NO MORE: Just the facts, per Gazette.Net, “A loophole that lets part-time school employees and coaches escape prosecution for sexual conduct with a minor could close without a controversial exemption for conduct between those close in age. Maryland law criminalizes sexual contact between people who are considered to be in a “position of authority” and minors in their care. But the law is limited to full-time school employees including principals, vice principals, teachers and school counselors.

“A 2012 case in Montgomery County illustrated the limit of the current law when a 47-year-old teacher and coach who was accused of having sex with a 16-year-old former student couldn’t be prosecuted because he was a part-time employee. Maryland’s Senate advanced to a final vote Tuesday its version of a bill broadening the law to include part-time and contractual employees as those subject to the law and close the loophole.”

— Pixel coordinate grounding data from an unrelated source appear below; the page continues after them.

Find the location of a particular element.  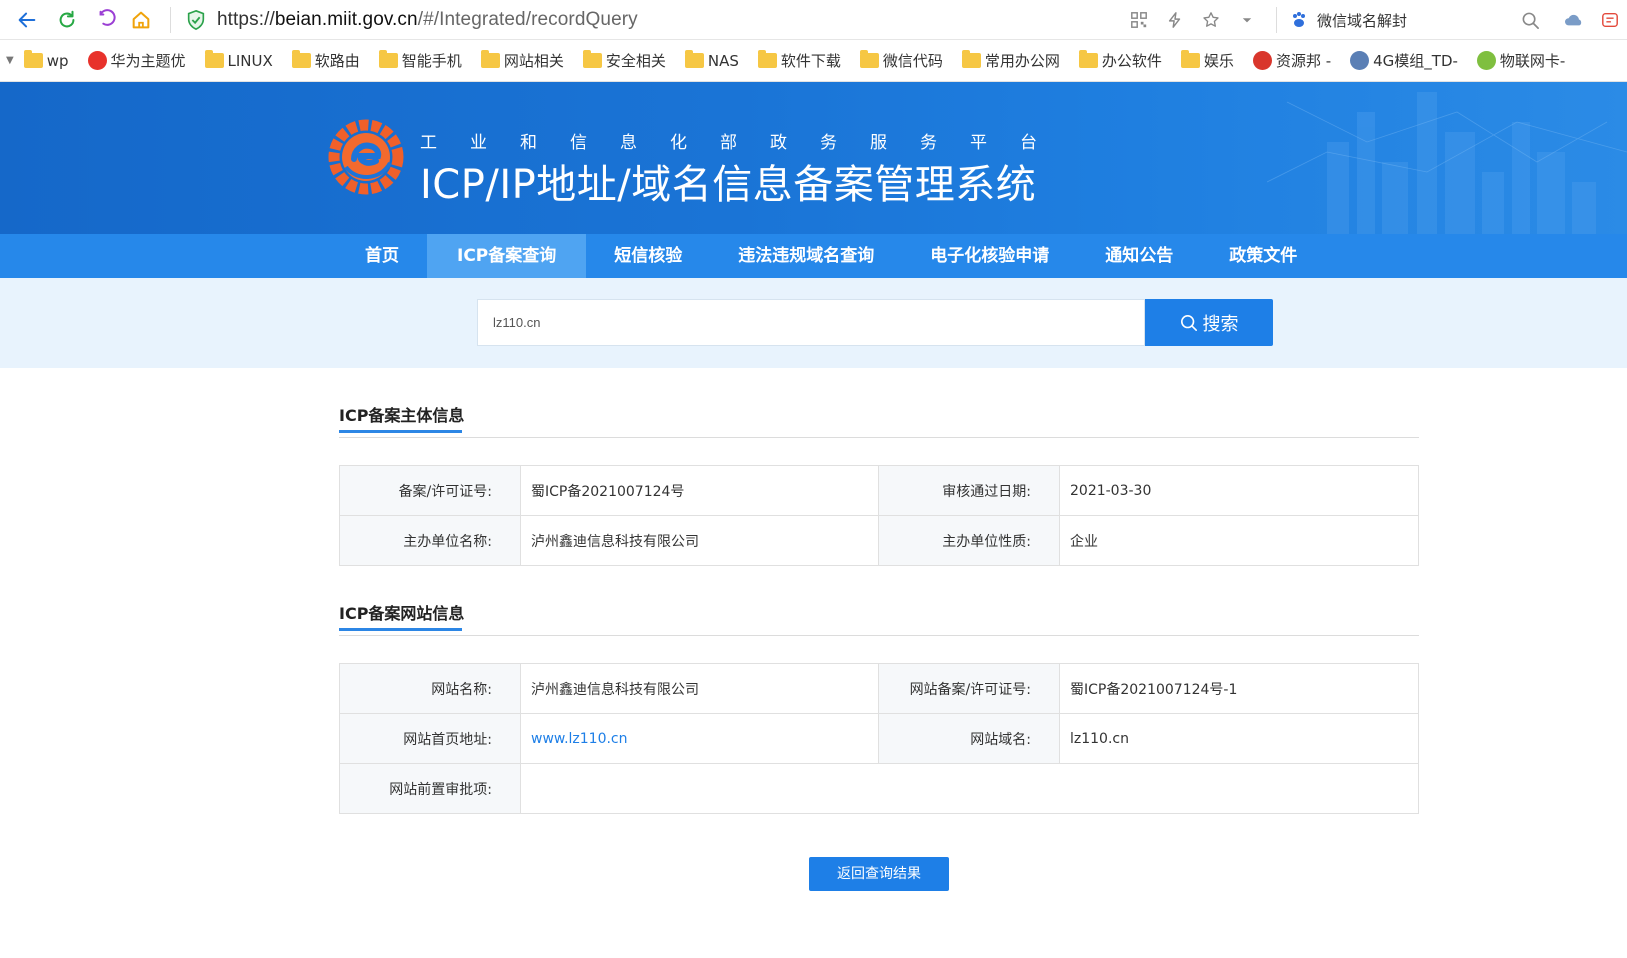

browser-search-box: 微信域名解封 is located at coordinates (1404, 20).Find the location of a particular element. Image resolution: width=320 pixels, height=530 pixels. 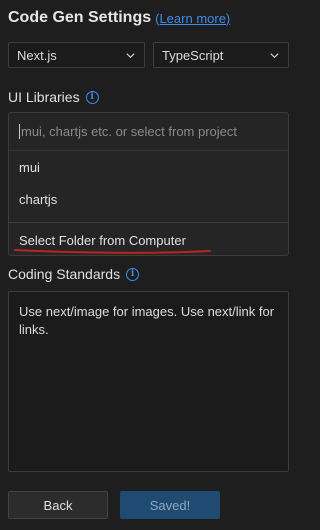

text-caret is located at coordinates (20, 132).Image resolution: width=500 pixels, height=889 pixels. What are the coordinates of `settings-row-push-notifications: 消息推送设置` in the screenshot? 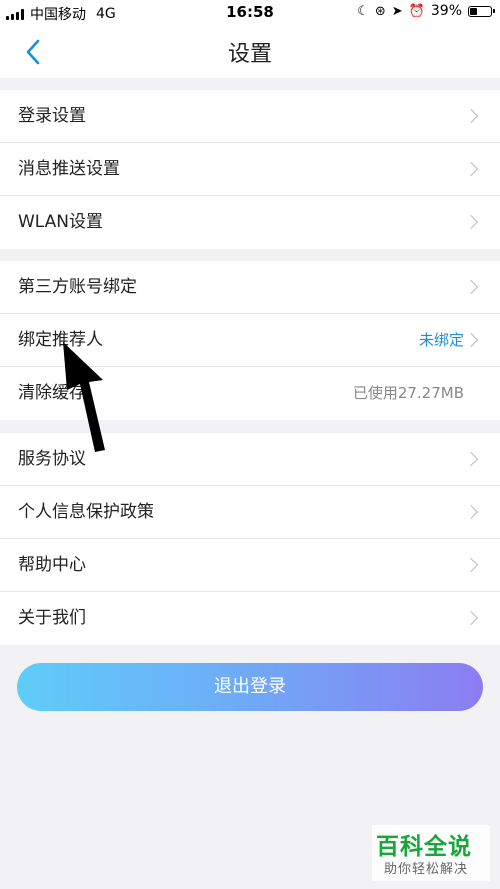 It's located at (250, 170).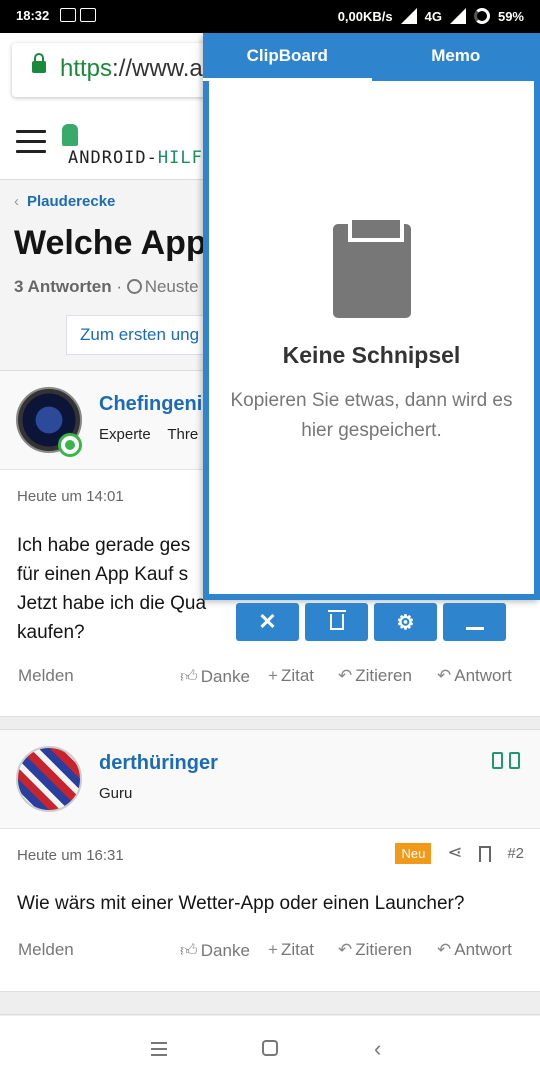 The height and width of the screenshot is (1080, 540). What do you see at coordinates (33, 16) in the screenshot?
I see `status-time: 18:32` at bounding box center [33, 16].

MAIN STREET: Sounds good in theory, per the Frederick News-Post, “Myersville’s long-awaited Main Street construction project begins Monday. The Town Council recently awarded Hagerstown-based Kinsley Construction a $1.7 million contract for the nine- to 10-month project to rebuild 2,000 feet of Main Street that the town owns. An additional 3,000 feet of sidewalk is being replaced simultaneously along the section of Main Street the state owns.

“Letters have been sent to residents and schools informing them of the construction, including how trash pickup will be handled as the project is underway. “Main Street will be a busy place, and (we’ve got) to work with folks to minimize the impact the projects will have,” Town Manager Kristin Aleshire said. “We’ve done a pretty extensive outreach effort to create as much awareness as possible.”

SPORTS, BRIEFLY: Caps lose 2-0 against Pittsburgh.

TRENDING ON ABC7 FACEBOOK: “A Fredericksburg 1st grader has beat cancer four times, and now faces a virus he contracted after a bone marrow transplant. Doctors said that a medicine could save him, but that it wasn't yet on the market. After a social media campaign launched to put pressure on the drug manufacturer to provide the trial medicine, the company has finally decided to give Brincidofovir to 7-year-old Josh Hardy.”

NEWSTALK: Among today’s topics (10 a.m., NewsChannel 8) -- The first of two back-to-back D.C. mayoral debates. We’ll speak with candidates Vincent Orange, Andy Shallal, Reta Jo Lewis and Carlos Allen. On Thursday at 7 p.m., we will hear from Mayor Gray, Muriel Bowser, Jack Evans and Tommy Wells.